To My "Little" Brother,
As you plow through the second semester of your senior year of high school, I can't help but be sad about all the things I'm missing in your life while I'm away at school. I missed your last first swim meet, and your senior meet, and helping you get through senioritis (or at least try to). You may be younger than me, but you were there for everything in my life: cheerleading competitions and games, math homework I just didn't understand, and stupid boys who I let break my heart. You let me cry and vent to you like a lunatic on a semi-regular basis, and though you didn't always offer the best advice, you took a deep breath and sucked it up and listened to the insanity spew from my mouth. You were always mature and honest with me always. You stuck by my side through everything life through my way. And, you may not know it, but you've kept me sane through some pretty sticky situations in life. You're always able to make me laugh and spending time with you is a gift that I too often take for granted.
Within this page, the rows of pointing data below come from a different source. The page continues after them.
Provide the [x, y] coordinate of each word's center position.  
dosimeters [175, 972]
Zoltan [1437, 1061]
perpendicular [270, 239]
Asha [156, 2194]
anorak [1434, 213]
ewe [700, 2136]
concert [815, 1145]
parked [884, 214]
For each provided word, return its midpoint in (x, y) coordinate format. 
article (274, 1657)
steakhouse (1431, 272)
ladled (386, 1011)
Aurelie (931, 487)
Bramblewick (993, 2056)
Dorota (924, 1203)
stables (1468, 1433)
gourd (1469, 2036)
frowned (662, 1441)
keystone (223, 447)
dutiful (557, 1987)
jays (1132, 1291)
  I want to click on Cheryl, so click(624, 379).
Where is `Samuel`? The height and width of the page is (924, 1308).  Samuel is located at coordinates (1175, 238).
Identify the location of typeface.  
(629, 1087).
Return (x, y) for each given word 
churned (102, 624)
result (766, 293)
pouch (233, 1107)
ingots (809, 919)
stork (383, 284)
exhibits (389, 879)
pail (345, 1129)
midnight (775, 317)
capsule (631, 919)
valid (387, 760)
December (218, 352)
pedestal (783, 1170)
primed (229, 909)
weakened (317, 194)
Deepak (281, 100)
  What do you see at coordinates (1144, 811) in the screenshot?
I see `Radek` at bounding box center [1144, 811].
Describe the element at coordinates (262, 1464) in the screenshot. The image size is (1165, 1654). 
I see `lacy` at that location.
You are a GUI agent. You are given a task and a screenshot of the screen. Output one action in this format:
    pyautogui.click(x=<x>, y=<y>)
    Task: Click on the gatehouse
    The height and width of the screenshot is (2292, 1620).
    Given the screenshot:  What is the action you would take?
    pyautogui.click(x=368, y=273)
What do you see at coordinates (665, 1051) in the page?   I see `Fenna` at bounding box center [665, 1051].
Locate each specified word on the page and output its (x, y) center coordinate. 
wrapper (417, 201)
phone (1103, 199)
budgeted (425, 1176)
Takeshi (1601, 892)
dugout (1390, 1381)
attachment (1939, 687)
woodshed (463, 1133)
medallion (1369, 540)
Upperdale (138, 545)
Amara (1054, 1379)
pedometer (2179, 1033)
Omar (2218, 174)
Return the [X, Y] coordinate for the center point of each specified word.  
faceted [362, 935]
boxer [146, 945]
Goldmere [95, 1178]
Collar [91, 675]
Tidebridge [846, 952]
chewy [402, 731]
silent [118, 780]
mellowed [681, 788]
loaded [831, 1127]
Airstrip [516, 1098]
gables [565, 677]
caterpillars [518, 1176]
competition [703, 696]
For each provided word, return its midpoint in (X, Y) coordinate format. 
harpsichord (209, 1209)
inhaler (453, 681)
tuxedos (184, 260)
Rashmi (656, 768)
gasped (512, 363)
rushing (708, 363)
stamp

I only wish that I could be the same rock for you that you were for me. I know I pick on you, and tease you, and try and get information out of you that you don't always want to share, but at the end of the day, you're the best friend I ever could have asked for, but even better because you're my own flesh and blood. I'm sorry for being picky, and bossy, and annoying, but I do it because I care about you and I want to see you succeed in everything you do. You are so smart and kind and you deserve nothing but the absolute best in everything. It has been such an honor and a pleasure watching you grow up to tower me and sprout that full beard of yours. I'm glad that I get to continue to call you my brother for the rest of my life because I truly could not ask for anyone better.
I just want to thank you for everything you do: for protecting me, loving me, making me laugh, never judging me (or trying not to, at least), listening to me, hanging out with me, and being the best person you could possibly be. You truly have no idea how awesome you are, but I hope one day you'll be able to see in you what I do.
I love you, my big little bro. (And I'm not just saying that to make mom cry. I really do.)